I was acutely aware of the haggard appearance of everything. The once avocado-green carpet of the motorhome had become a sickly shade of brown, and it was balding in patches. The cupboards behind me were duct-taped to keep them from falling open, and cushions on the dinette were patched with old pieces of my mom’s dresses.
Not to mention how unkempt I looked personally—no makeup and dark circles under my eyes, my black hair pulled back in a messy ponytail, and my rumpled pajamas with no bra.
And Gabe stood before me without a hair out of place, designer jeans, and black-and-safari-patterned Nike sneakers that easily cost more than my family made in a month.
“What are you doing here?” I demanded, because I couldn’t possibly imagine what he wanted with me, or how he had even known which motorhome was mine.

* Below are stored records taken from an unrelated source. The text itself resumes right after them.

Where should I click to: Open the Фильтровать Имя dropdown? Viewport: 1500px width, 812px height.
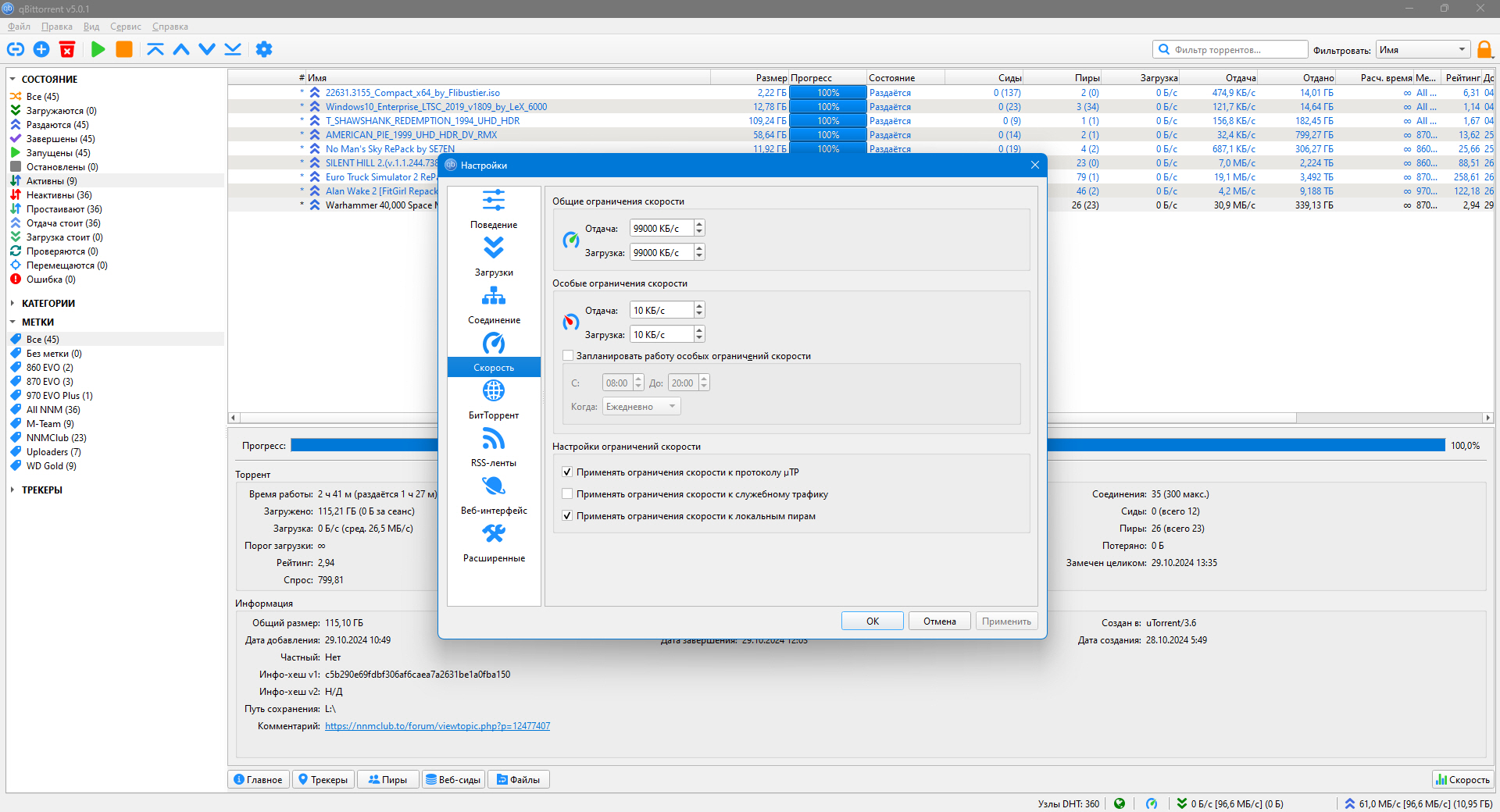[x=1423, y=50]
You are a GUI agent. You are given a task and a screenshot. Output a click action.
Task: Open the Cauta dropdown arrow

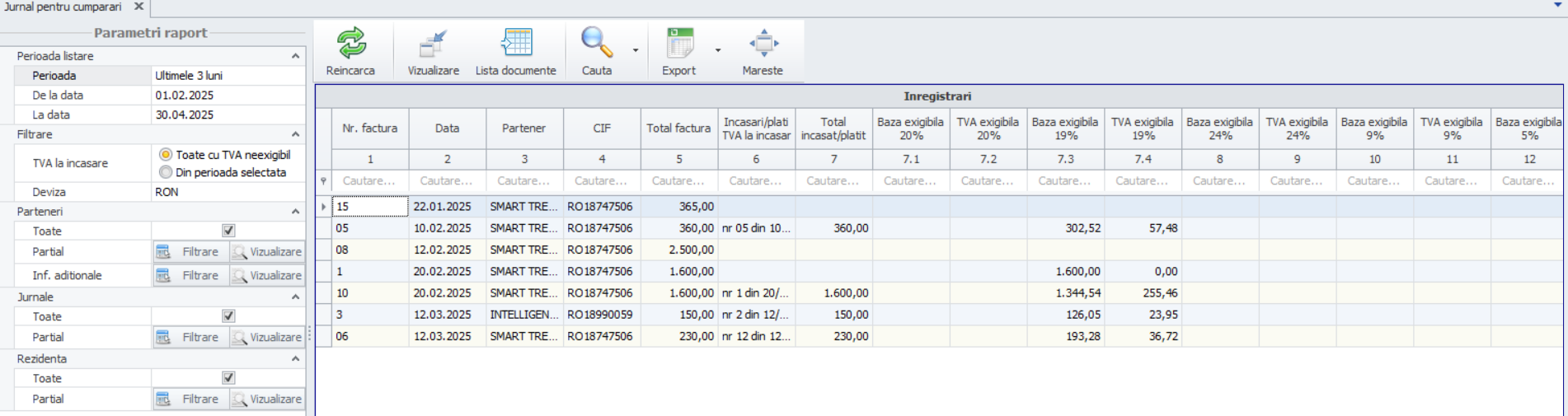(636, 50)
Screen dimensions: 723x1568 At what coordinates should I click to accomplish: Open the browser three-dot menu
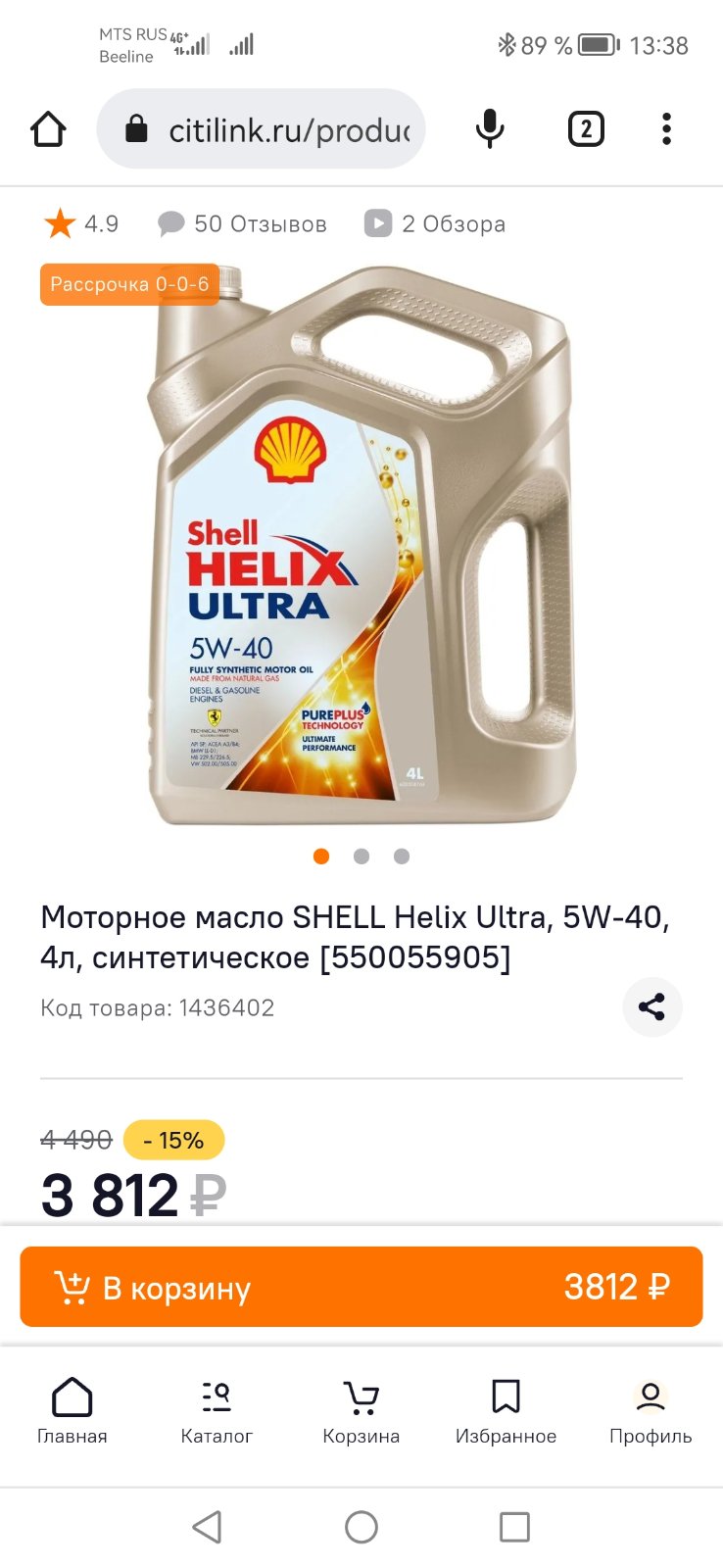pos(666,129)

“I was wondering if we could talk.” His eyes were imploring me, absent of any glint I’d seen in them last night.
I looked past him, to the campsite, where everyone was beginning to wake up and start their day. Damon was standing shirtless outside his trailer, grilling up some type of sausage for breakfast, and Brendon kept giving Gabe the eye as he hauled acrobatic equipment out of his trailer.

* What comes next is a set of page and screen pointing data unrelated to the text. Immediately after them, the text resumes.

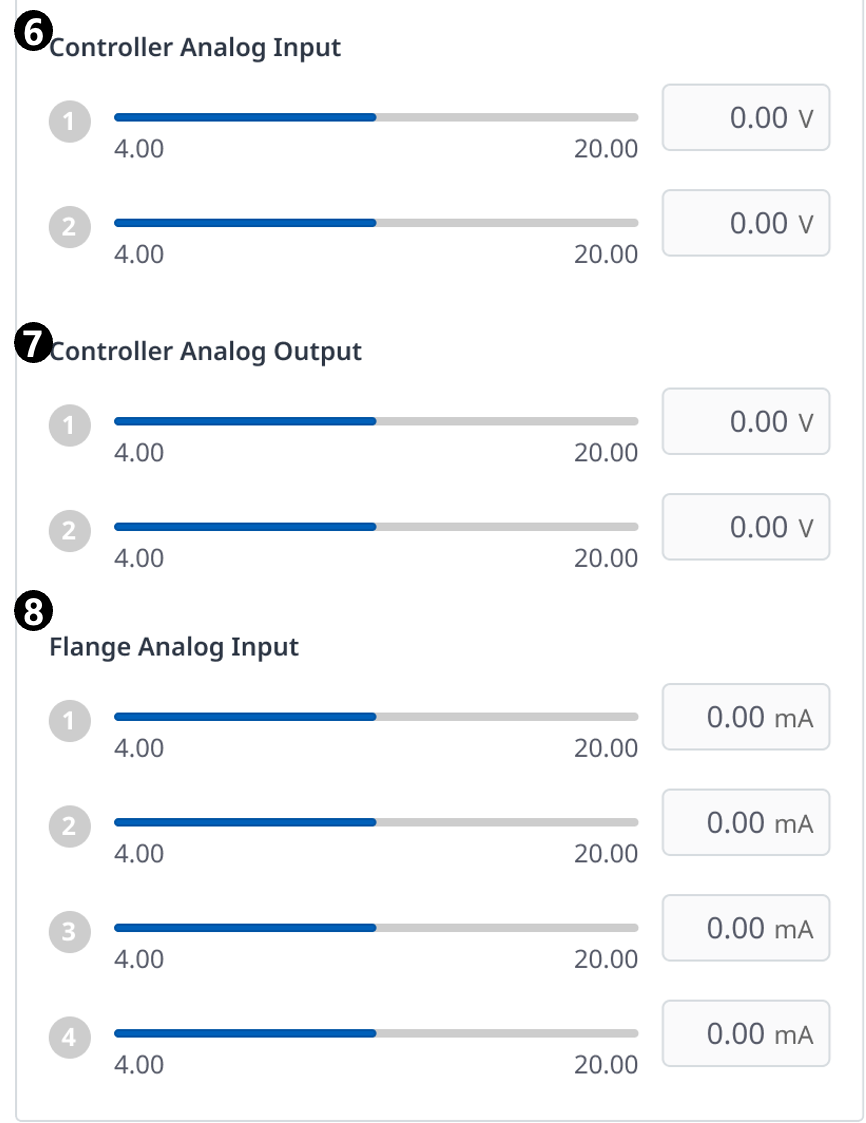Image resolution: width=866 pixels, height=1123 pixels.
Task: Click Controller Analog Input channel 2 indicator
Action: click(69, 227)
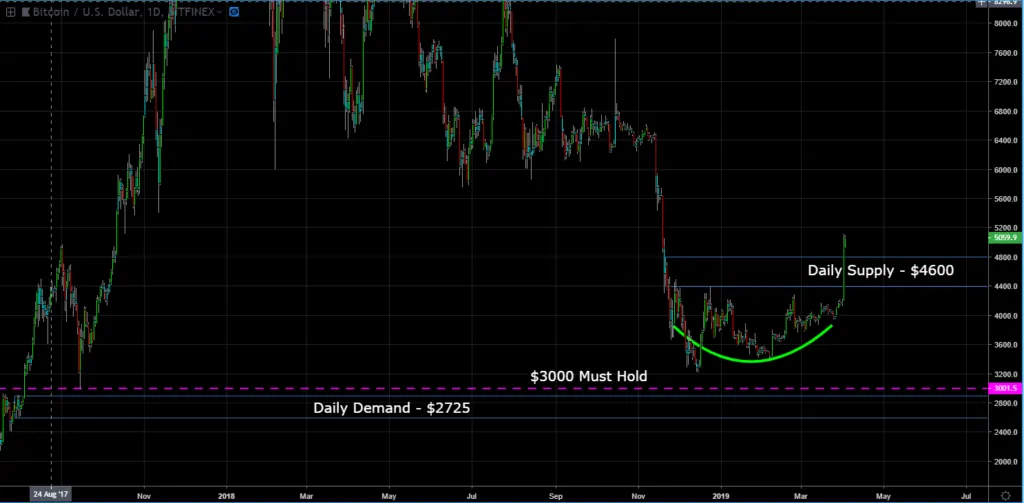This screenshot has height=503, width=1024.
Task: Click the magenta 3001.5 price label
Action: [x=1003, y=389]
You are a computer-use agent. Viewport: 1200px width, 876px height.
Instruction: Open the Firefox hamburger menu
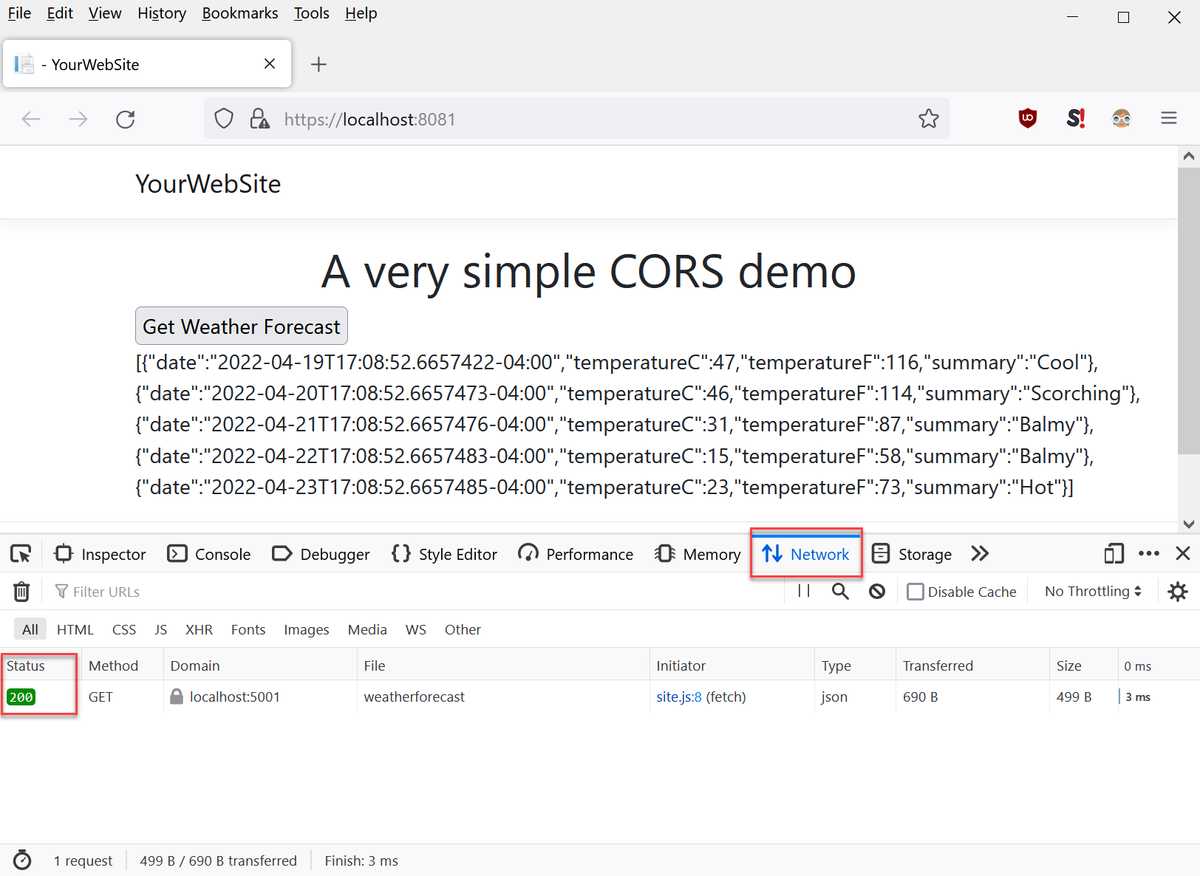click(x=1168, y=118)
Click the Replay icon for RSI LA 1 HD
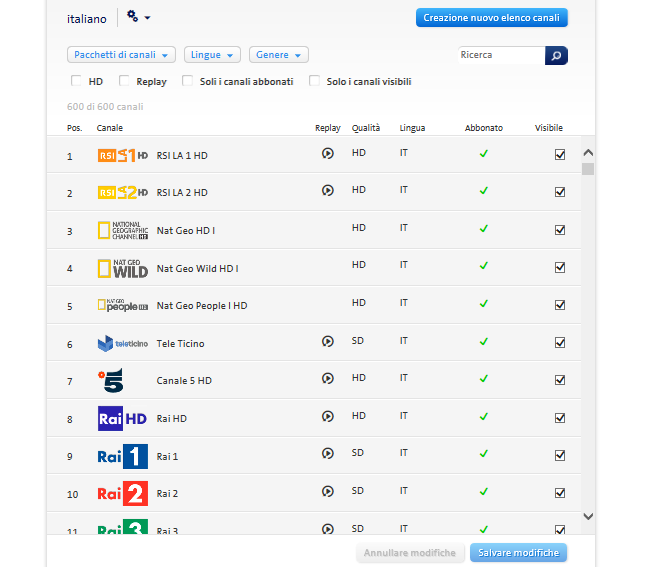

Talking to him outside wouldn’t be good, but going into the motorhome, where my mom lurked a few feet away, wouldn’t really be any better.
“Mara, invite your friend in,” Mom commanded with a weary sigh. “I have business to attend to in Gideon’s trailer anyway.”
“Come in,” I said, since I didn’t have a choice. I stepped back to let him in and folded my arms over my chest.
Even though it was first thing in the morning, Mom had already put on a long, flowing dress and adorned herself in jewelry, from earrings to necklaces to half a dozen rings. Her long black hair cascaded around her in waves, and she held her hand out to Gabe.
“I’m Lyanka Beznik, Mara’s mom,” she said as she shook his hand.
“Gabe Alvarado, Mara’s friend.” His eyes flitted to me briefly. “I think.”